Questa volta la vittima è un pensionato di 66 anni, David Martin, ucciso ieri 27 aprile da uno squalo bianco al largo della costa di San Diego in California.

Le citazioni dal film di Spielberg in questi casi sono d'obbligo ("Vive per uccidere. Stupida macchina mangiante, attacca e divora ogni cosa. E' come se Dio avesse creato il diavolo e gli avesse dato le mascelle"). Niente di più falso ovviamente.

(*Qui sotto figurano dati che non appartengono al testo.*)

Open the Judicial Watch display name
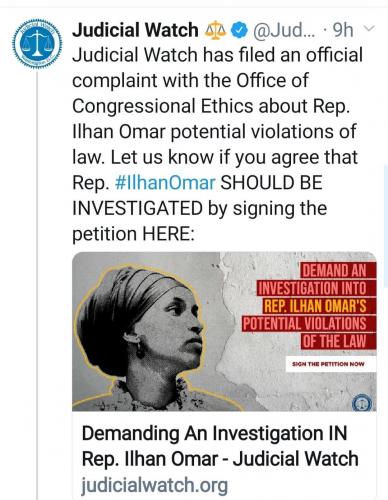This screenshot has width=388, height=500. [x=135, y=30]
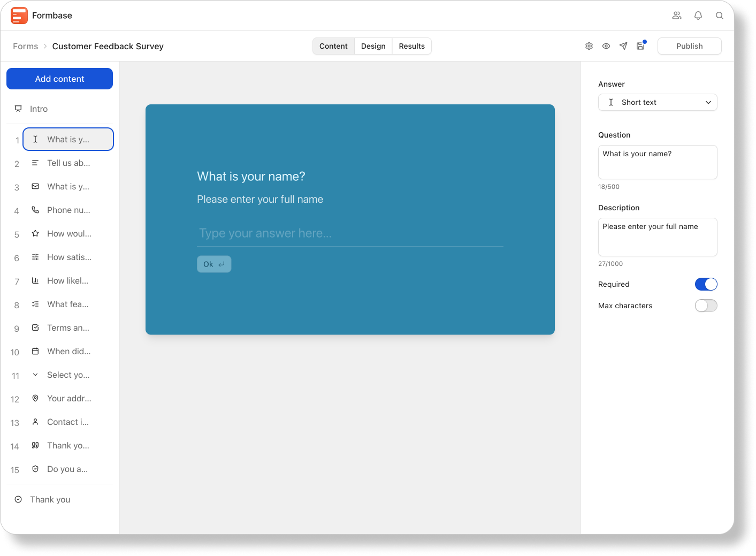Click the Description text field
756x556 pixels.
[x=658, y=237]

A dare la notizia talvolta ci si dimentica che l'ultima vittima nella zona di San Diego risale addirittura al 1959 (fonte ISAF : International Shark Attack File). Sempre nel medesimo sito (che consiglio di visitare) si scopre come le vittime a causa di un fulmine sia statisticamente molto maggiore del rischio di essere uccisi da uno squalo.
I dati statistici sono illuminanti : considerato il periodo che va dal 1959 al 2007, le vittime sulle coste degli Stati Uniti a causa di fulmini sono state 1945, le vittime per squali 43 ovvero un rischio inferiore di circa 45 volte!!
Se essere uccisi da un fulmine disceso dal cielo è considerato il massimo della sfortuna, essere vittime di squali diventa veramente più difficile di vincere alla lotteria!